With one turn being one year you literally burn through the history right now.
Heroes have little time to develop any characteristics that actually raise them above their pure, hard stats.
Kalle starts young, but only a few turns later hes in his fifties, had to raise a kid or two and explored 3 hexes. Then he dies.
His successors start at age ~20, have an event or two, raise a kid each and then die.
After 60 turns (which are relatively short as turns go, just as in KoDP) you might be deep in the third generation having used and thrown away a good dozen heroes, very few of which will have left a mark on the players memory.
Now, I understand the game is early in its development and heroes will probably get many more chances to imprint themselves on the player, but even then the sheer number of heroes will detract from them having noteworthy impact.
To actually make AHD a game about individual people, a game where the death of a hero is more than the loss of a set of stats, it is necessary, in my opinion, to both put more turns into a single year (to allow for more stuff to happen in a year of life time) and at the same time decrease the overall number of heroes (to make the stuff that happened more important).
The seven people in the ring in KoDP have a "year" lasting five times as long, and STILL they have a hard time breaking into my mind as noteworthy.
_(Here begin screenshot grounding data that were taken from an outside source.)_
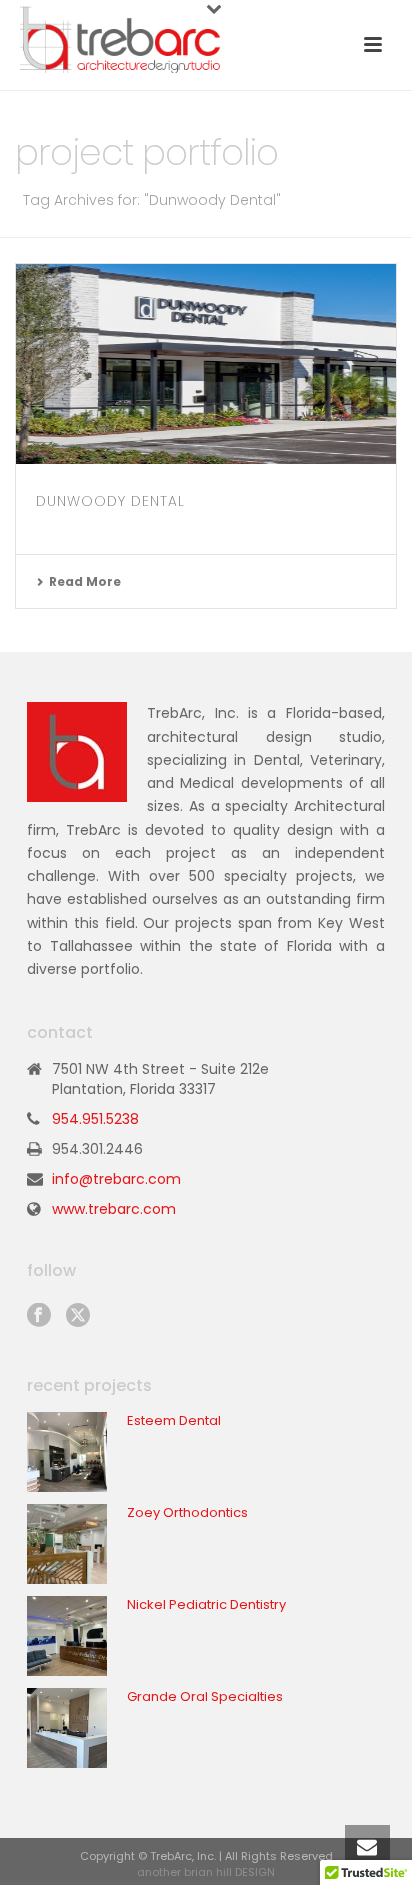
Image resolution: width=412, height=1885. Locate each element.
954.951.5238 (95, 1119)
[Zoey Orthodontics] (67, 1544)
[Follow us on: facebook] (39, 1316)
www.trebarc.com (114, 1209)
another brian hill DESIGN (206, 1872)
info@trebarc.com (116, 1179)
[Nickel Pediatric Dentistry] (67, 1636)
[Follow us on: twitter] (78, 1316)
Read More (85, 581)
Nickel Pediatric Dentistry (206, 1605)
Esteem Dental (174, 1421)
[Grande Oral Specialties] (67, 1728)
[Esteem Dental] (67, 1452)
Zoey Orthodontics (187, 1513)
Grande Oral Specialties (205, 1697)
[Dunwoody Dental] (206, 364)
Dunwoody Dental (110, 501)
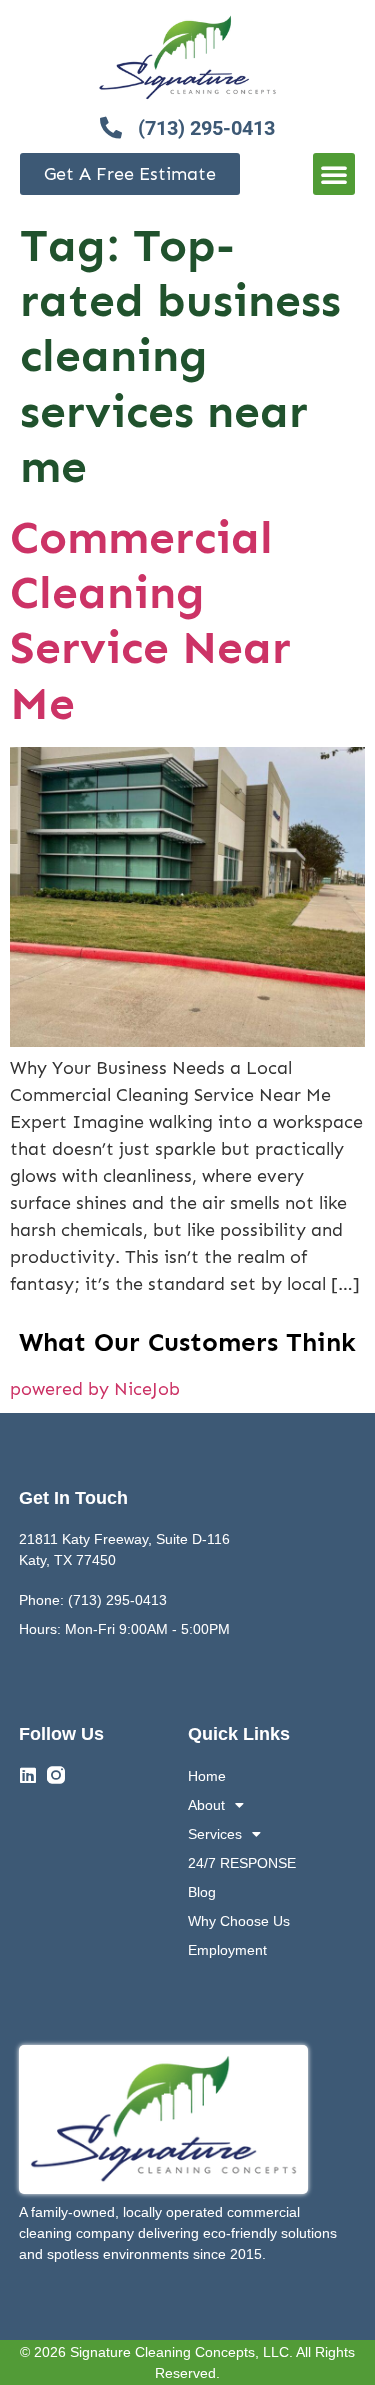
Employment (227, 1950)
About (206, 1805)
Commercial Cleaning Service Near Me (150, 620)
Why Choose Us (239, 1921)
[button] (334, 174)
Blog (202, 1892)
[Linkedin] (28, 1775)
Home (207, 1776)
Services (215, 1834)
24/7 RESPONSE (242, 1863)
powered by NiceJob (95, 1389)
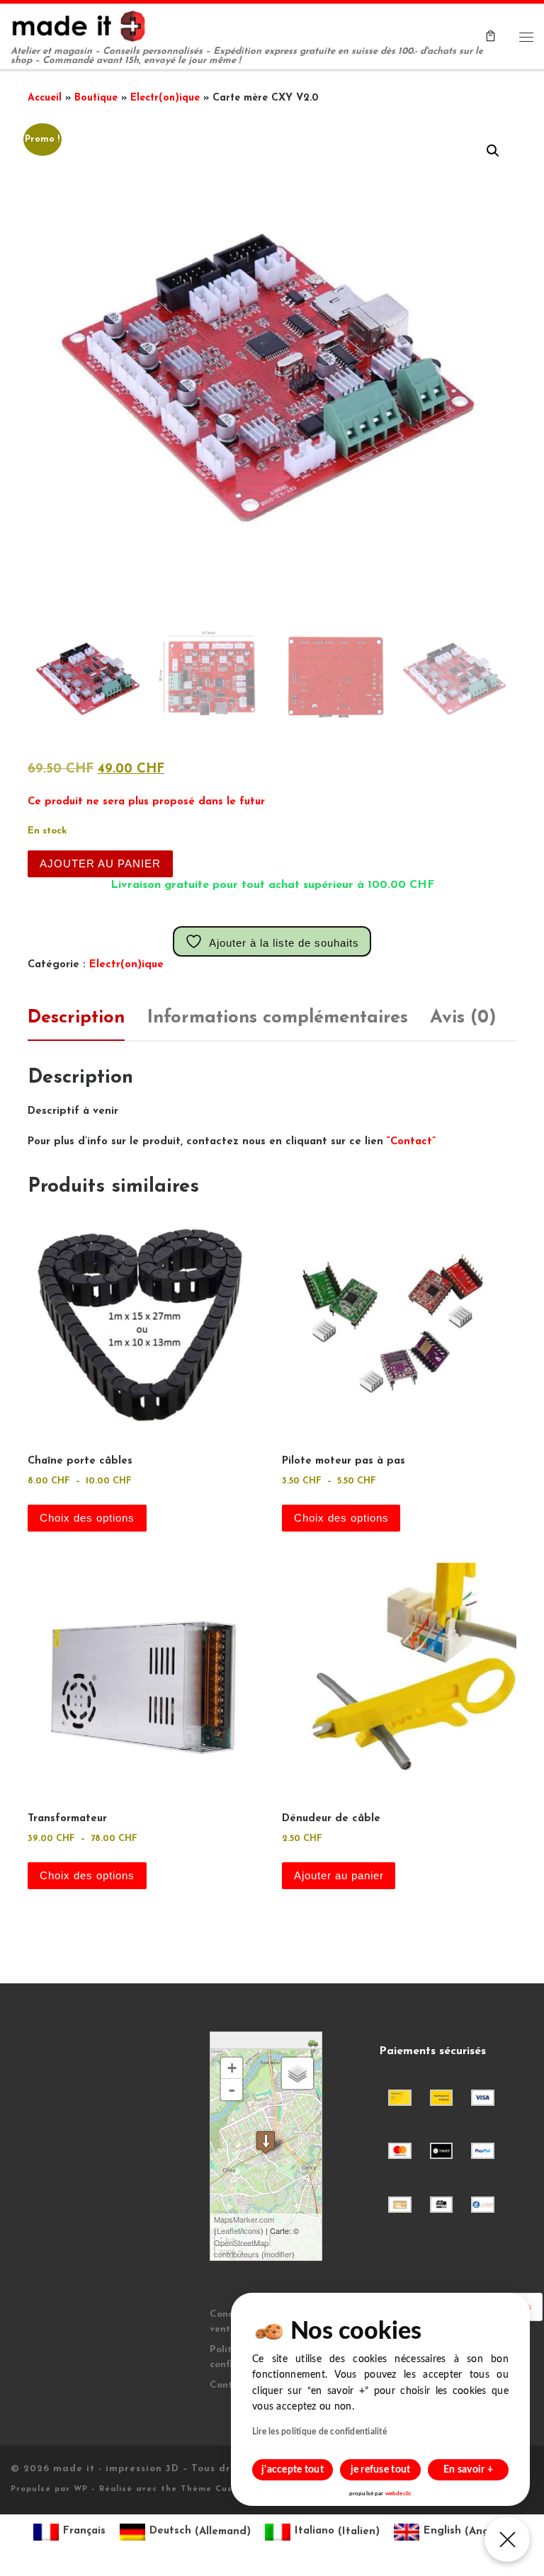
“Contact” (411, 1141)
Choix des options (87, 1518)
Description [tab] (76, 1018)
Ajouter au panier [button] (339, 1875)
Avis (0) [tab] (463, 1018)
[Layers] (297, 2073)
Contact (229, 2385)
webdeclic (398, 2494)
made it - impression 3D (116, 2468)
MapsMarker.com (244, 2219)
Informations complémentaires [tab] (277, 1018)
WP (81, 2489)
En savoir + (468, 2470)
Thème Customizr (222, 2489)
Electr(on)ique (165, 98)
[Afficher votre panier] (490, 37)
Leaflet (228, 2230)
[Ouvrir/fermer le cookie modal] (507, 2539)
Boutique (96, 98)
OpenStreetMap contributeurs (241, 2248)
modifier (278, 2253)
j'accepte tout (292, 2470)
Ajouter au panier (100, 864)
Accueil (45, 98)
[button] (493, 151)
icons (251, 2230)
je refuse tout (381, 2470)
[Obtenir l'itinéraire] (315, 2042)
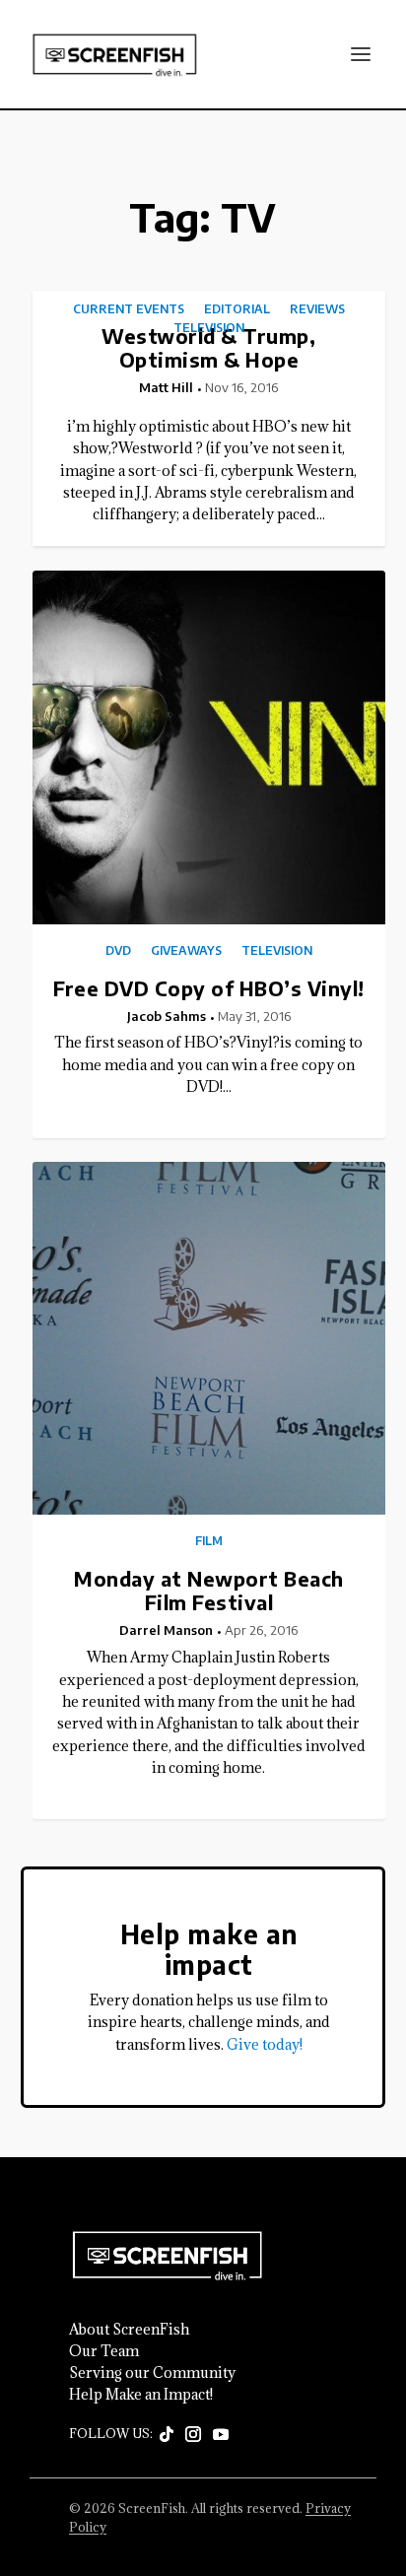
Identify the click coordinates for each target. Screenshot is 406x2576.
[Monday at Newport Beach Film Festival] (209, 1339)
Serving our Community (152, 2373)
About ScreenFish (129, 2330)
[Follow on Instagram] (193, 2435)
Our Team (104, 2351)
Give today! (265, 2044)
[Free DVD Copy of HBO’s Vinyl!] (209, 747)
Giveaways (186, 951)
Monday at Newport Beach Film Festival (209, 1590)
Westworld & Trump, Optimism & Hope (208, 347)
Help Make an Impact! (141, 2395)
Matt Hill (166, 387)
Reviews (317, 309)
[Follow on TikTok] (166, 2435)
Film (209, 1541)
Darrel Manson (166, 1630)
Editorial (237, 309)
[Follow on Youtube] (221, 2435)
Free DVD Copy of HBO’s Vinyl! (209, 988)
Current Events (128, 309)
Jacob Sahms (166, 1016)
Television (208, 328)
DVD (118, 951)
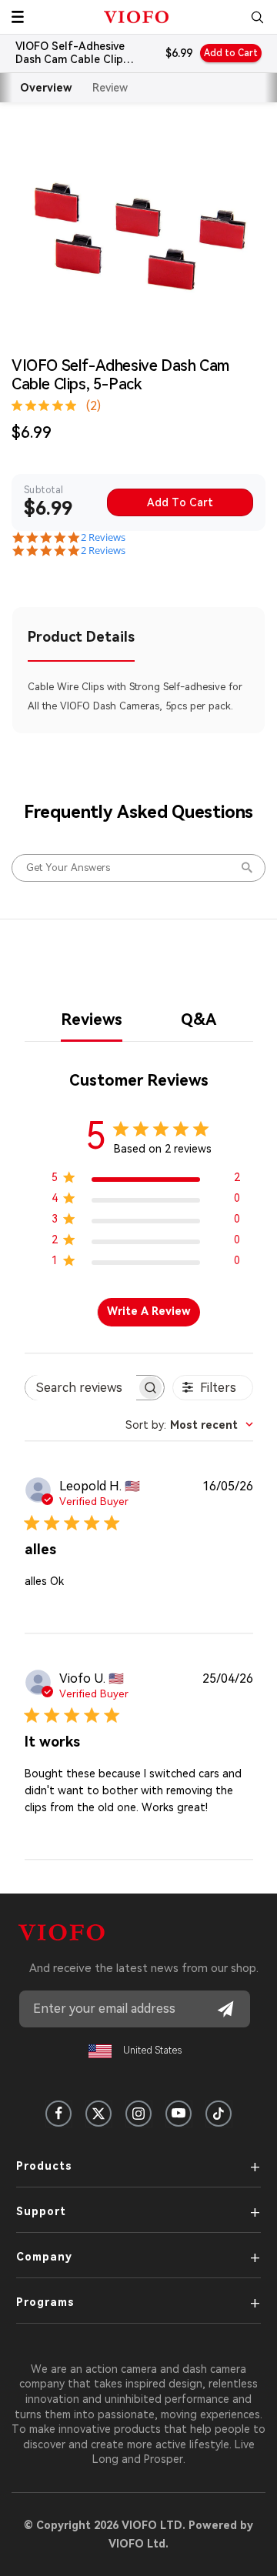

It is very rare that more than two or three manage to gain a "face" in their lifetime (again, lasting about 5 times as long as AHD heroes).
Contrast that to Crusader Kings, where for long stretches of time you only control one character (having only limited influence over a few others).
My gifted steward Duke of Barcelona who managed to grab the crown of Aragon is still remembered [by me]. His crusader son, adding two other King titles and a good chunk of France is too. As is HIS son, a military genius who lost almost all of his Spanish possessions to the infidels.
While you have events dealing with many people the focus is always the current ruler, and his direct line of succession. The characters in that line are game components and few of them will manage to become true "people", mostly only by inheriting the main characters stuff, but once they do the transition is smooth and at the same time they are individuals enough to make their own memorable impression on the player at that point.
Crusader Kings has an ocean of people without personality and without influence on the player.
By somewhat strictly focusing the player interaction to a single person however the characters that DO get to interact with the player gain all the higher influence.
I'll post a more concise suggestion later again hopefully after reading some other players thoughts on this.
I can spoil already that I think that focusing the game on a single person and its possible successors in title, tradition and role in the society might be a good idea though.